Dari keterangan di atas dapat difahami bahwa sedekah adalah amal yang sangat mulia, bisa dilakukan oleh siapa saja, saat sedang berkecukupan dan berlebihan maupun sedang dalam keadaan pas-pasan atau bahkan kekurangan.

              Berikut ini kisah inspiratif tentang kemuliaan dan keberuntungan orang-orang yang bersedekah saat pas-pasan dan hidup susah. Kisah pertama terjadi pada masa Nabi saw. dan kisah kedua pada masa kita ini.

              Berdasarkan hadis riwayat al-Bukhari No. 3798, dari Abu Hurairah ra.: “Ada seseorang (tamu) mendatangi Rasulullah saw. (dalam keadaan lapar), lalu beliau mengirim utusan kepada para istrinya. Saat itu para istrinya menjawab: “Kami tidak memiliki apa pun kecuali air”. Rasulullah saw. kemudian menemui para sahabatnya: “Siapakah di antara kalian yang mau menjamu orang ini?” Salah seorang kaum Anshar berseru, “Saya.”

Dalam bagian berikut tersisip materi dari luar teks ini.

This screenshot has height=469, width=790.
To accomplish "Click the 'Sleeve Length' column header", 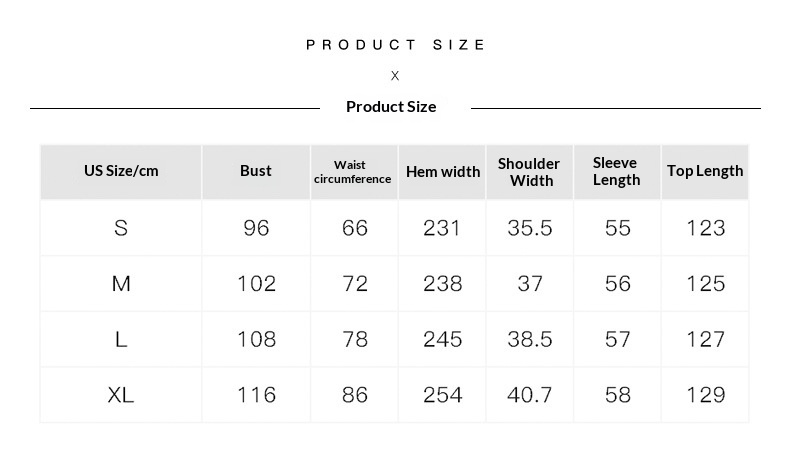I will pos(616,171).
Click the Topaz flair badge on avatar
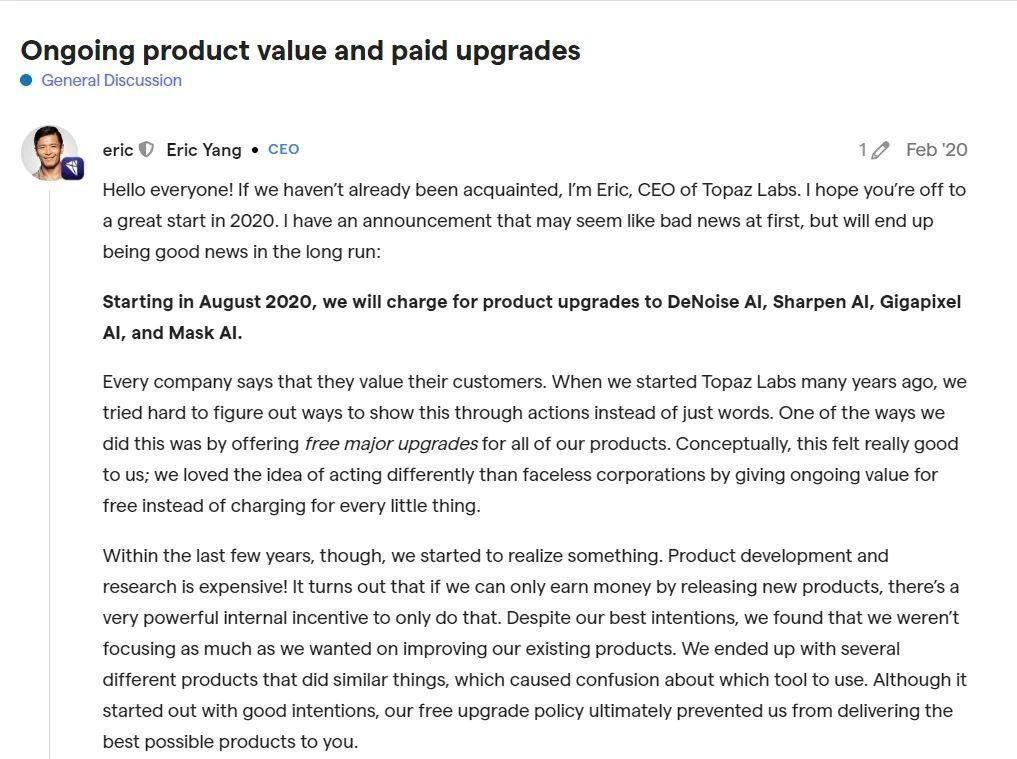This screenshot has height=759, width=1017. [x=72, y=168]
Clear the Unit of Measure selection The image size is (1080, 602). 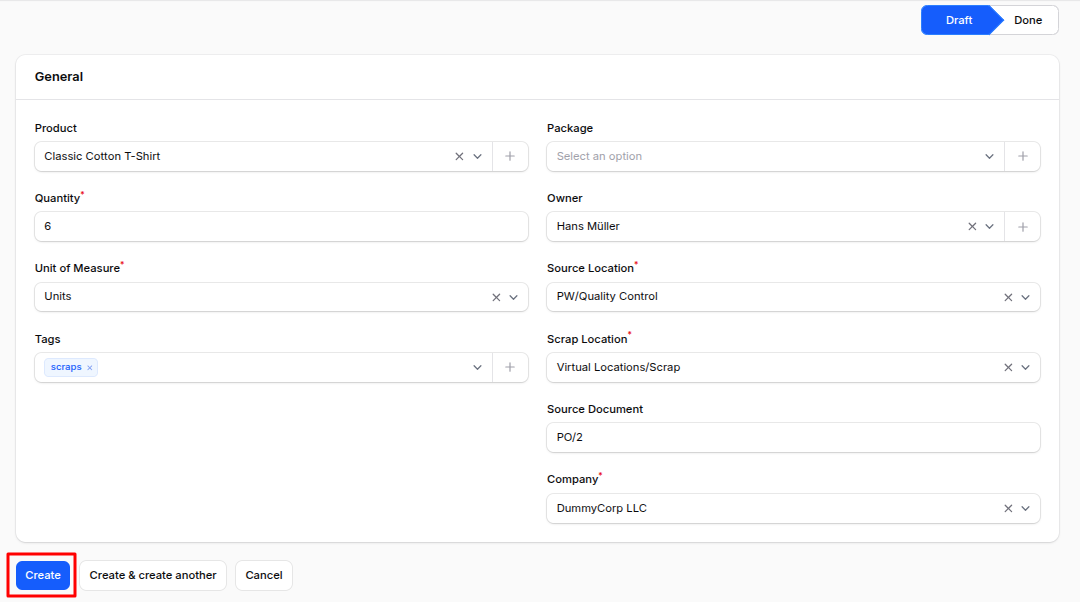coord(496,297)
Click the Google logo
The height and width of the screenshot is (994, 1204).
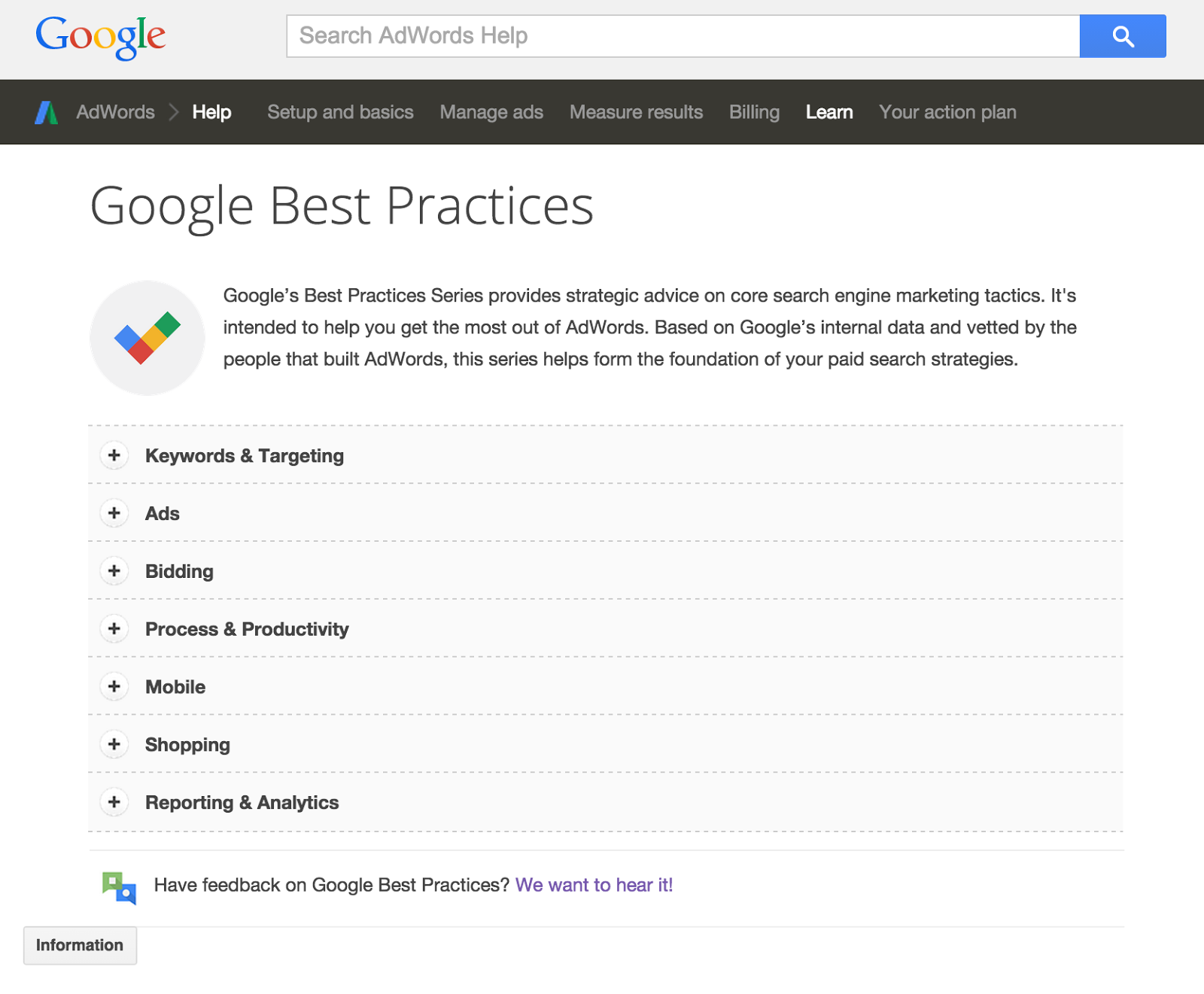pos(101,36)

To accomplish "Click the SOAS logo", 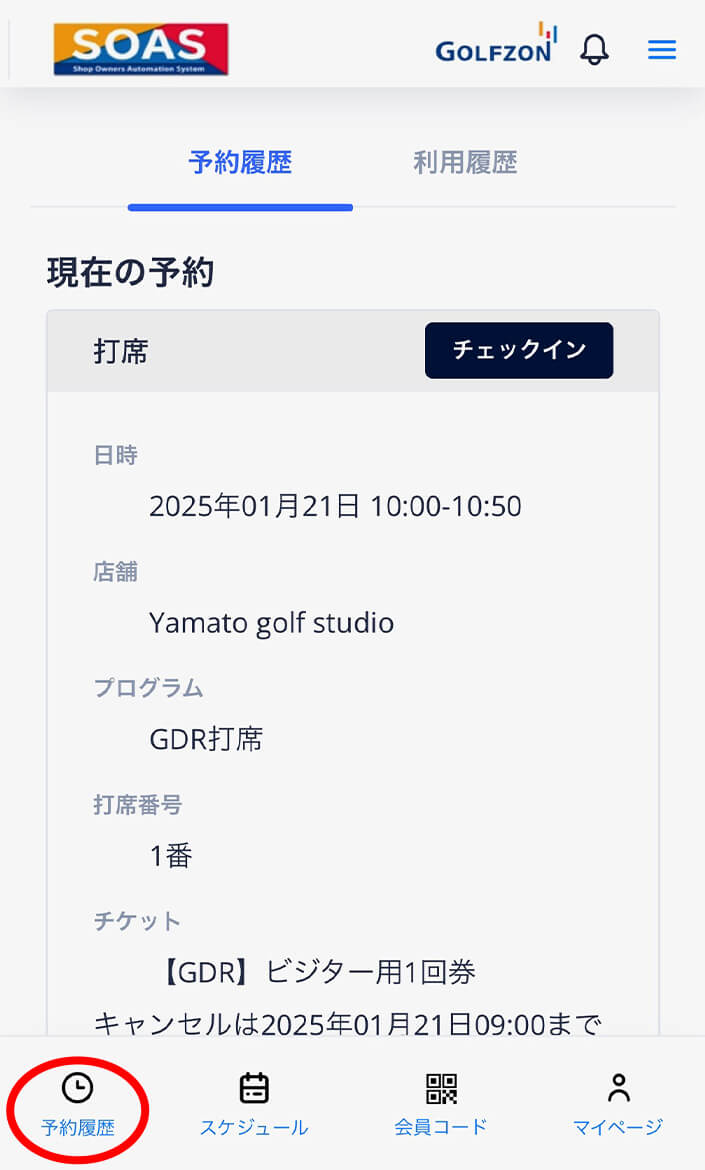I will pos(141,49).
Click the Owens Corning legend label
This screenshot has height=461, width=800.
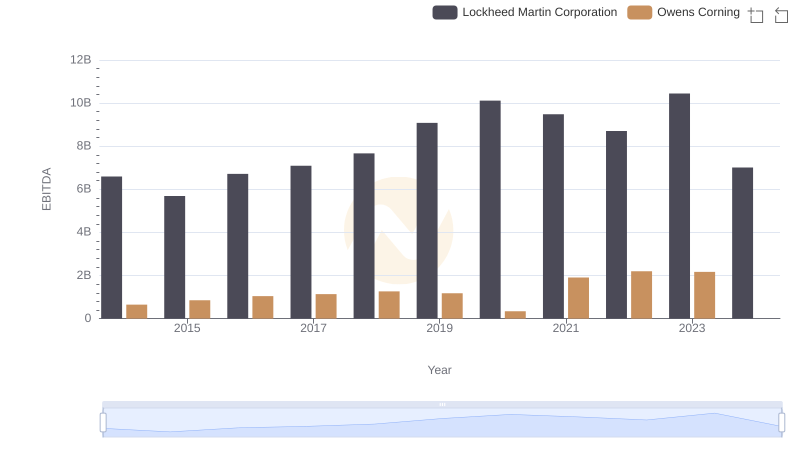[698, 13]
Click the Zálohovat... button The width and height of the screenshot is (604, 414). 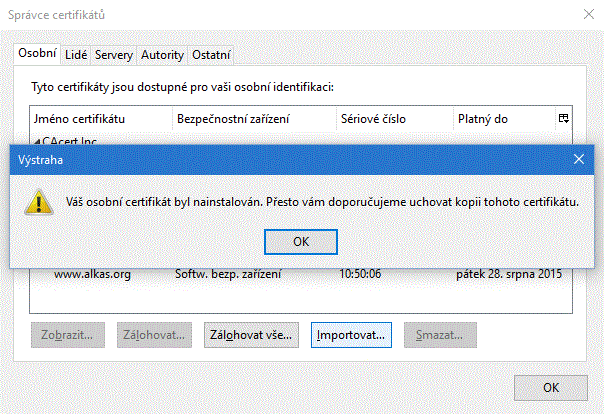[x=154, y=334]
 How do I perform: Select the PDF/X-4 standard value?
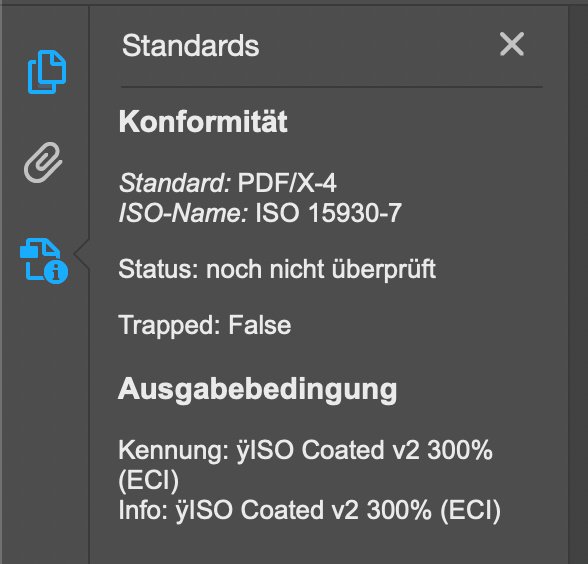[x=287, y=183]
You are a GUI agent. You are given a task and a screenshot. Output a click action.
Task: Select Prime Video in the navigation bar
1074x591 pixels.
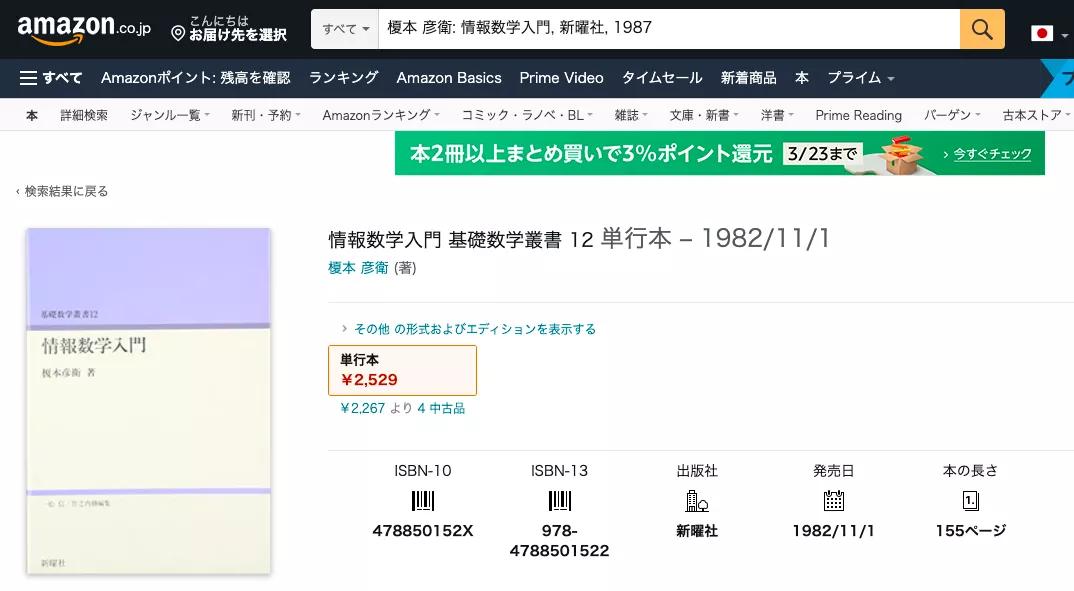click(x=561, y=77)
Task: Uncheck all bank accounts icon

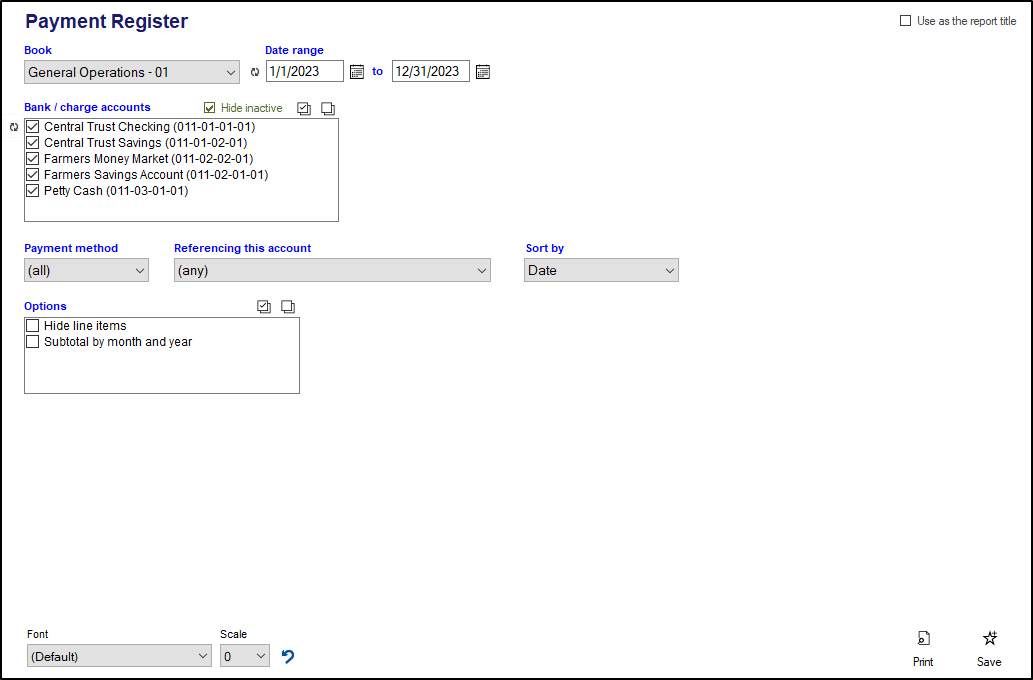Action: (328, 108)
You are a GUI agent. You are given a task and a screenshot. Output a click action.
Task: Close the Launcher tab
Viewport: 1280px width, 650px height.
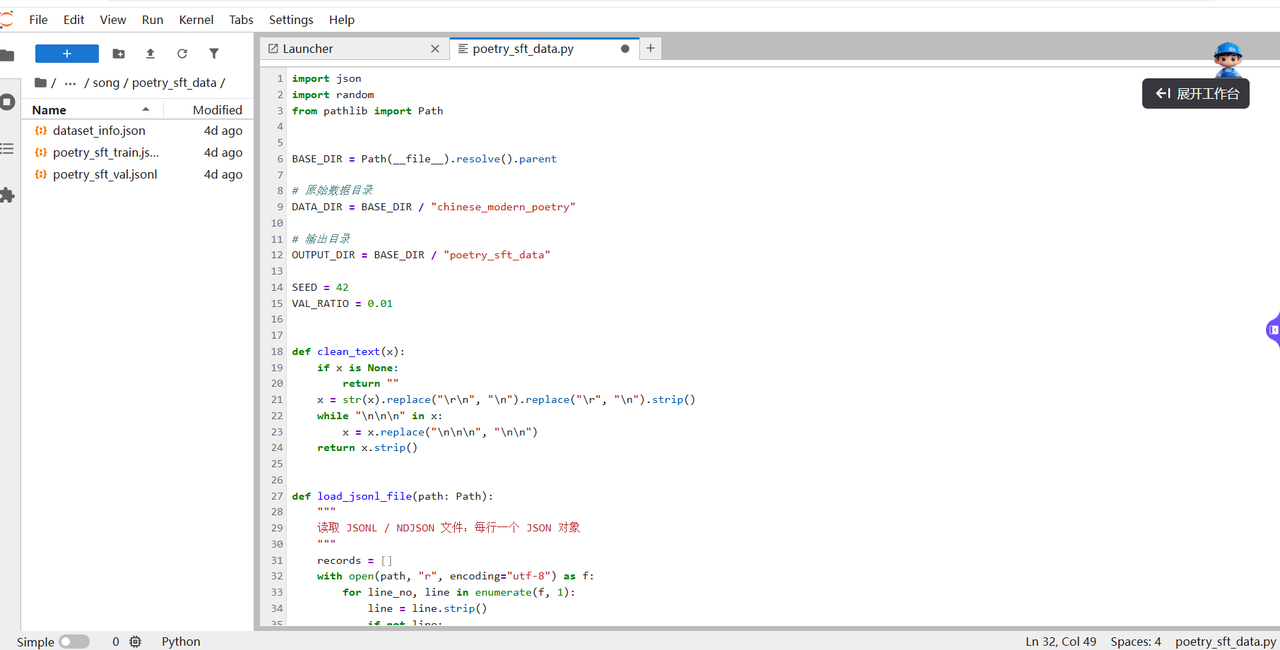[x=435, y=48]
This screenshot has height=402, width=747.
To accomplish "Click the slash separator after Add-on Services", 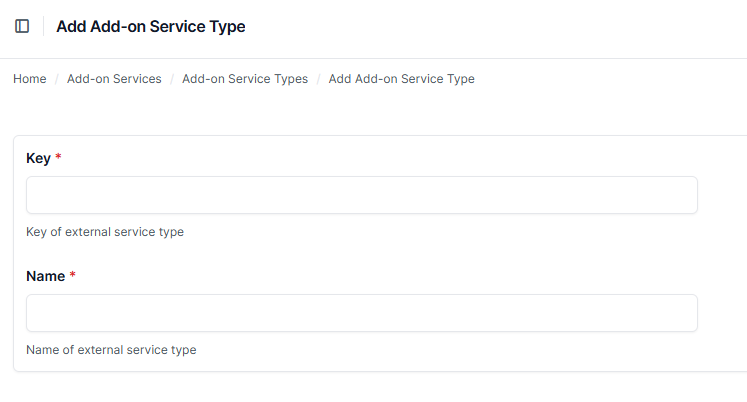I will 172,79.
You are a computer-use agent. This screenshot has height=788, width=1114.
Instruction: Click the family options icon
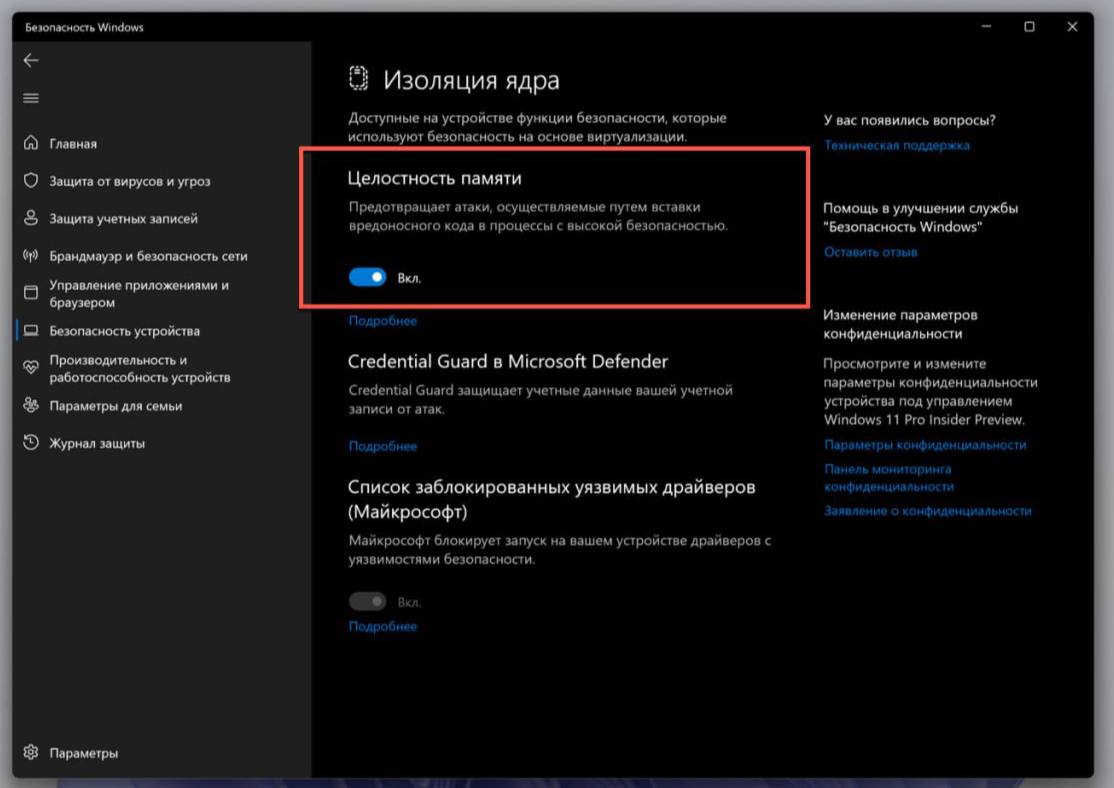(31, 406)
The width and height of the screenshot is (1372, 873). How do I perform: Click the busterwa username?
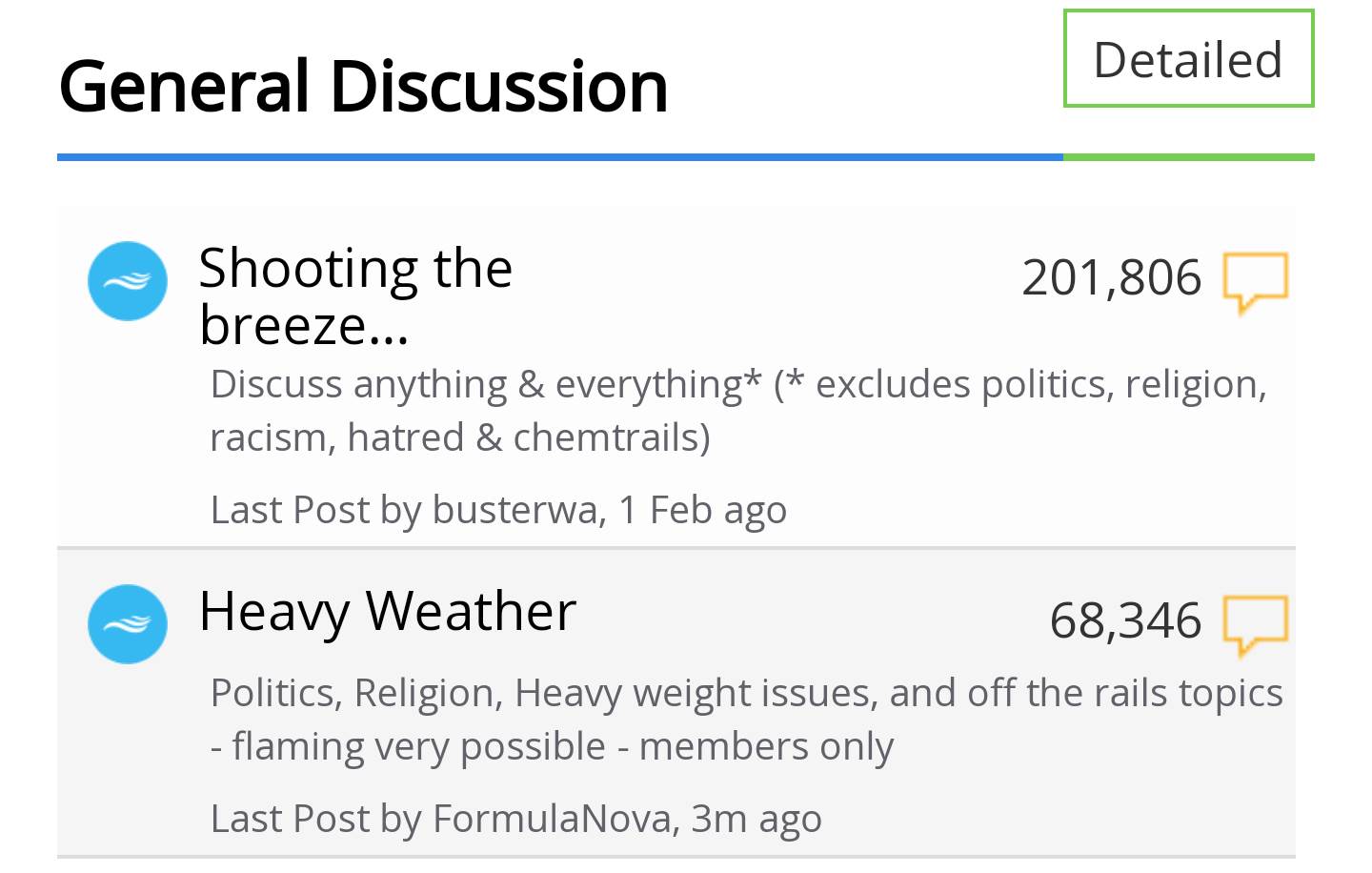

              Lalu orang Anshar ini membawa orang tadi ke rumah istrinya, (dan) ia berkata: “Muliakanlah tamu Rasulullah saw.!” Istrinya menjawab, “Kami tidak memiliki apa pun kecuali jatah makanan untuk anak-anak.” Orang Anshar itu berkata, “Siapkan saja makananmu itu! Nyalakanlah lampu, dan tidurkanlah anak-anak kalau mereka minta makan malam!” Wanita itu pun menyiapkan makanan, menyalakan lampu, dan menidurkan anak-anaknya.

              Dia lalu bangkit, seakan hendak memperbaiki lampu dan memadamkannya. Kedua suami-istri ini memperlihatkan seakan mereka sedang makan. Setelah itu mereka tidur dalam keadaan lapar. Keesokan harinya, sang suami datang menghadap Rasulullah saw. Beliau saw. bersabda:Malam ini Allah tertawa atau takjub dengan perilaku kalian berdua. Lalu Allah menurunkan ayat (QS. Al-Hasyr: 9, “…Mereka mengutamakan (Muhajirin) daripada dirinya sendiri meskipun mempunyai keperluan yang mendesak…”). Dalam riwayat Imam Muslim disebutkan nama orang Anshar yang melayani tamu tersebut adalah Abu Thalhah ra.  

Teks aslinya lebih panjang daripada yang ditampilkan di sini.